Echo back, word for word, the lines from the one containing "The image size is (519, 470)." up to and including the one containing "back-label: ack is". Leave the pictures out.

**Given information**
★ ★ ★ ★ ★ ★ ★

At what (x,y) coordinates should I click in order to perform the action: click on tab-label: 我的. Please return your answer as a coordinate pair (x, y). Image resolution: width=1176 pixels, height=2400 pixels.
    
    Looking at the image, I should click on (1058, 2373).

★ ★ ★ ★ ★ ★ ★

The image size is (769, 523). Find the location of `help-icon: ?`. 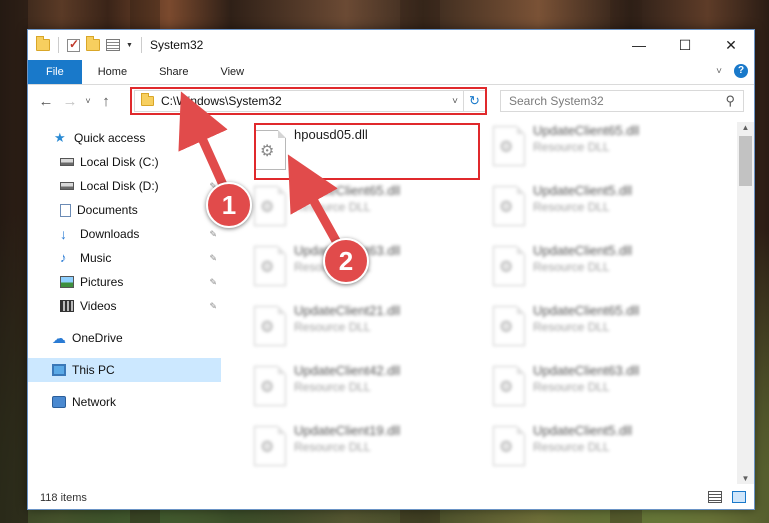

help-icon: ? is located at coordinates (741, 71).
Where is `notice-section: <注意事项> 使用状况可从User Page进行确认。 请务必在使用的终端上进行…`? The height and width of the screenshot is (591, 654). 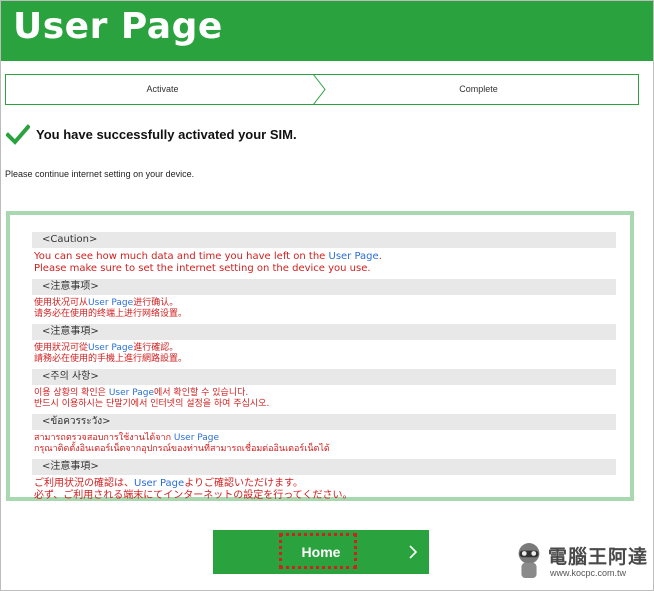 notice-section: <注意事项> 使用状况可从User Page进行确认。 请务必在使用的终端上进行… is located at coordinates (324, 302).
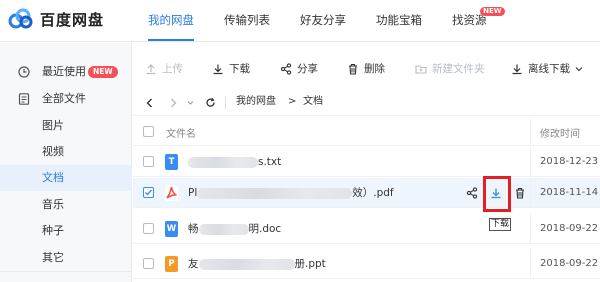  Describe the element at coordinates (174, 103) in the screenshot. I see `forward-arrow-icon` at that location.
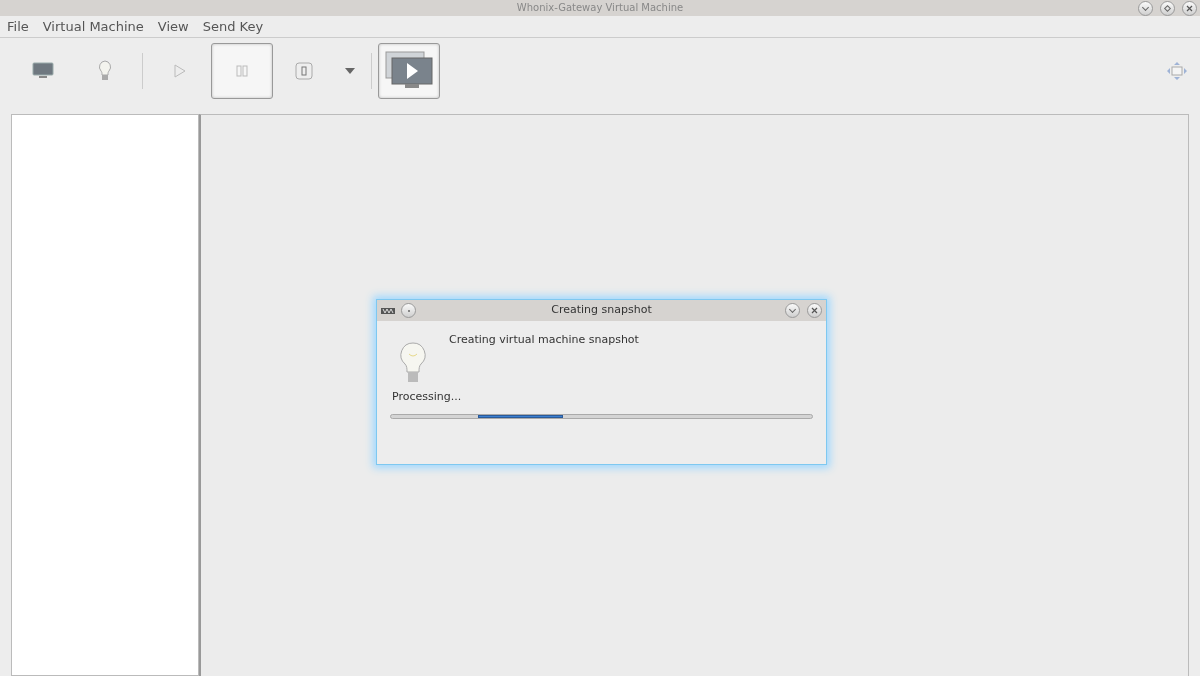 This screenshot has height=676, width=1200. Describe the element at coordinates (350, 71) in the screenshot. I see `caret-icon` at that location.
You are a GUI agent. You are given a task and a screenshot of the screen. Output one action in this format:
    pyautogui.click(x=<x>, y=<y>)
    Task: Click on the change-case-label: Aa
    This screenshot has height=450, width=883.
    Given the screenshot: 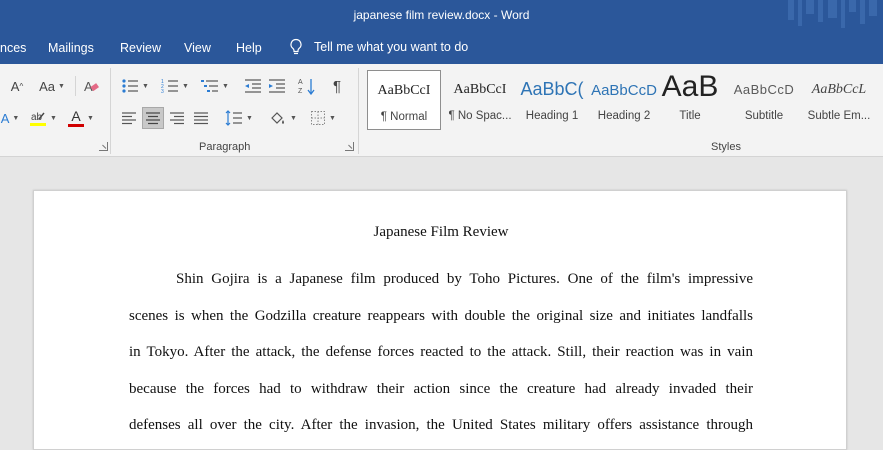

★ ★ ★ ★ ★ ★ ★

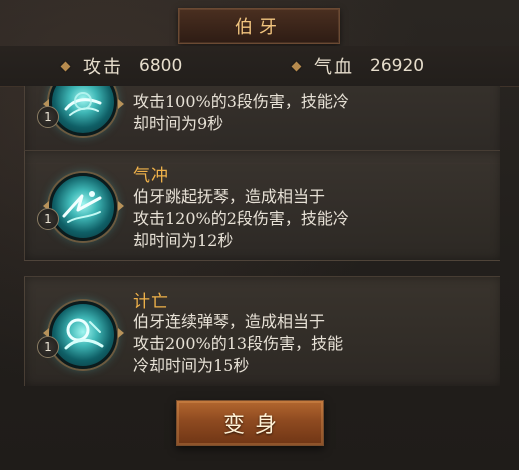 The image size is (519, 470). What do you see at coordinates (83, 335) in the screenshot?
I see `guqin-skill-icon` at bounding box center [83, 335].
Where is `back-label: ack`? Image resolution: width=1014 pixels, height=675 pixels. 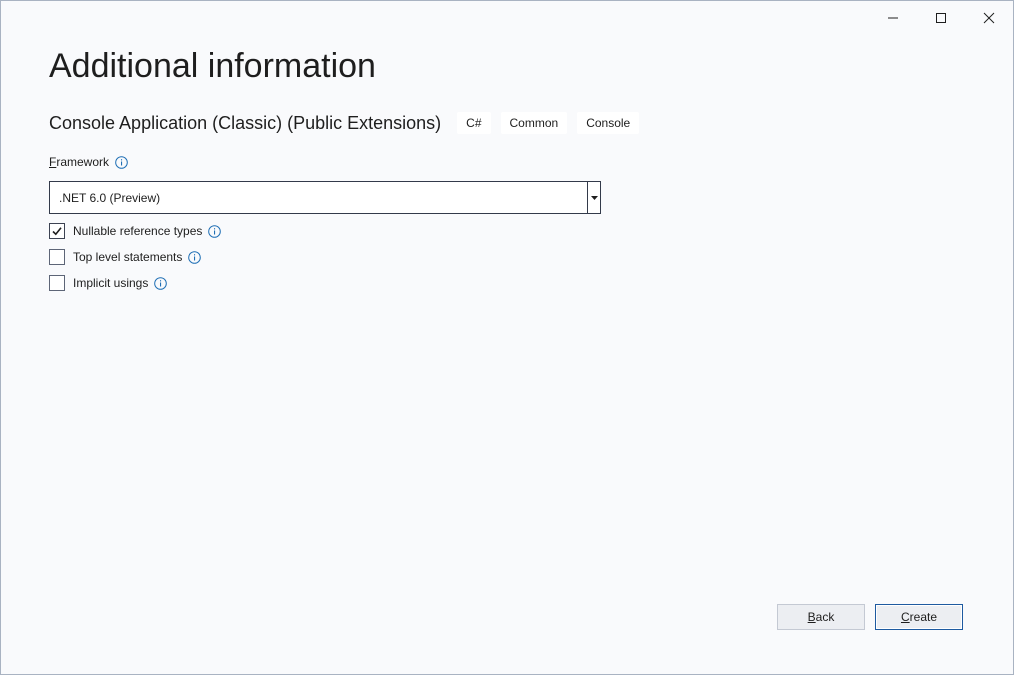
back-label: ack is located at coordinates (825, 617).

★ ★ ★ ★ ★ ★ ★

**Solution to this exercise**
 The image size is (519, 470). What do you see at coordinates (83, 335) in the screenshot?
I see `guqin-skill-icon` at bounding box center [83, 335].
Where is `back-label: ack`? Image resolution: width=1014 pixels, height=675 pixels. 
back-label: ack is located at coordinates (825, 617).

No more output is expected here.